For inhabitants of earth, the third closest planet to the star, the long- awaited spectacle had begun. After a 75-year sojourn through the solar system, Halley’s (rhymes with valley’s) comet had again swung into view, but just barely. At Kitt Peak National Observatory near Tucson one night last month, several large telescopes tracked the approaching comet, projecting images that flickered across television monitors. But like countless amateur stargazers around the world, the astronomers wanted to see the cosmic celebrity with their own eyes. Huddled in the chill mountain air outside an observatory dome, necks craned, binoculars raised, they and a group of visitors searched a patch of sky.
“I’ve found it!” somebody cried. “Where? Where?” a chorus responded. One of the astronomers gave directions, as though to an out-of-the-way restaurant: Begin with the Pleiades, a glittering cluster of stars known as the Seven Sisters, then look south to find two middling bright stars, then move half a binocular field to the northeast.
And there it was. The sight, however, was decidedly unspectacular. Because it was still too far from the sun to sport a visible tail, and 58 million miles away from earth, the comet looked like little more than a smudged and dusty fingerprint. Or, as Hyron Spinrad, a cosmologist from the University of California, Berkeley, declared, “It’s a wimp.” Still, everyone was delighted. For the skywatchers, the appearance of Halley’s was a once-in-a- lifetime event, and they viewed it as a sort of psychological and even spiritual landmark.
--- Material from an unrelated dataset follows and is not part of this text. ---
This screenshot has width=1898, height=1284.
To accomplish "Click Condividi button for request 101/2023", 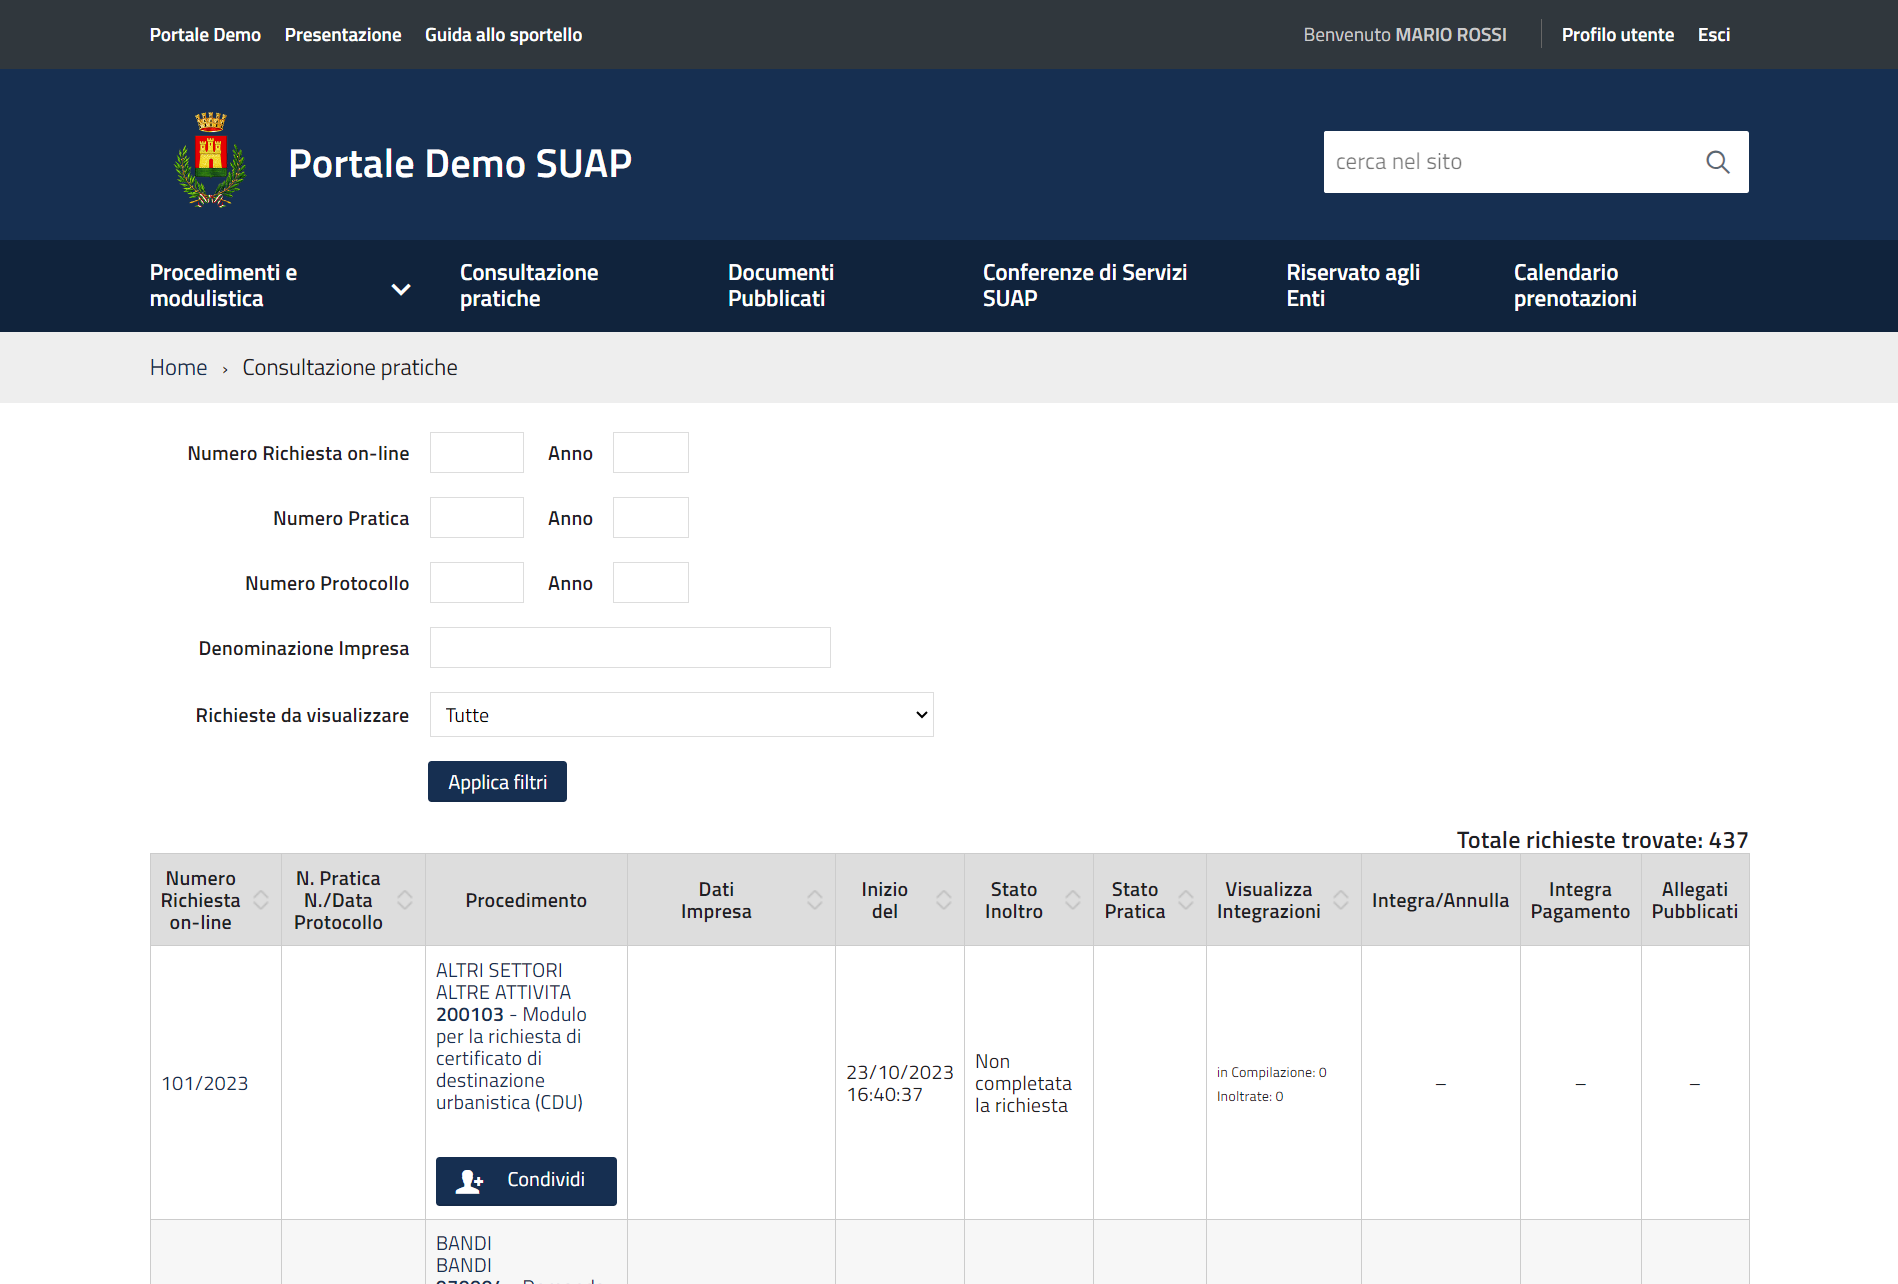I will (x=526, y=1181).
Said Astronomer Susan Wyckoff of Arizona State University in Tempe: “Just to see it at all is a thrill.”
But for astronomers and other scientists, the thrill goes far beyond a squint through an eyepiece on a shivery night. Although experts warn that Halley’s latest go-round — or apparition, as they call it — could be the dimmest of the 30 visits in recorded history, from a scientific standpoint it will be nothing short of the Fourth of July. Next March, as Halley’s speeds toward its closest approach to earth, it will be greeted by five diminutive, instrument-crammed space probes, two launched by Japan, two by the Soviet Union and one by the eleven nations of the European Space Agency (ESA). The close encounters were set for March because that is when the comet passes through earth’s orbital plane, the same level in which the spacecraft travel. Over several whirligig days, the flotilla will scrutinize the comet in exhaustive detail, from the fuzzy gaseous cloud that surrounds its icy nucleus to the two tails that by then will be streaming for millions of miles behind it.
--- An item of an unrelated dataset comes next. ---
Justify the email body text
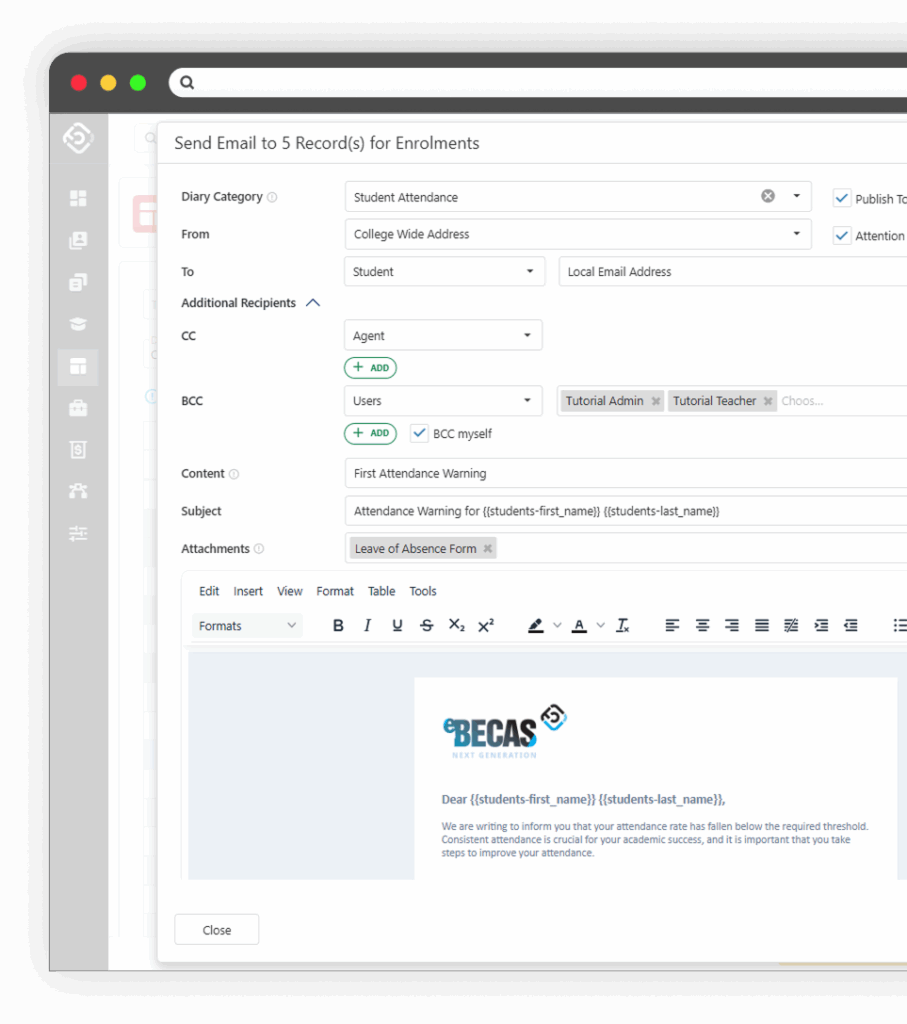The width and height of the screenshot is (907, 1024). click(x=761, y=626)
Like dancers in an intricately choreographed ballet, each craft will perform a variety of tasks, complementing and aiding one another every thrust of the way. Japan’s two probes, Sakigake (Pioneer) and Suisei (Comet), between them will study the solar wind and examine the hydrogen cloud surrounding the comet. The Soviet Union’s Vega 1 and Vega 2 will analyze the abundant dust motes and charged gases that envelop the comet’s nucleus. Most remarkable of all, data and pictures from the Vega twins will enable European scientists to chart Halley’s course precisely enough to allow their probe, Giotto, to come within about 300 miles of the nucleus, snapping thousands of photographs as it swoops by. Says Kunio Hirao, a former top official at Japan’s Institute of Space and Astronautical Science (ISAS), “This kind of space-based collaboration by scientists all over the world could never have been accomplished before.”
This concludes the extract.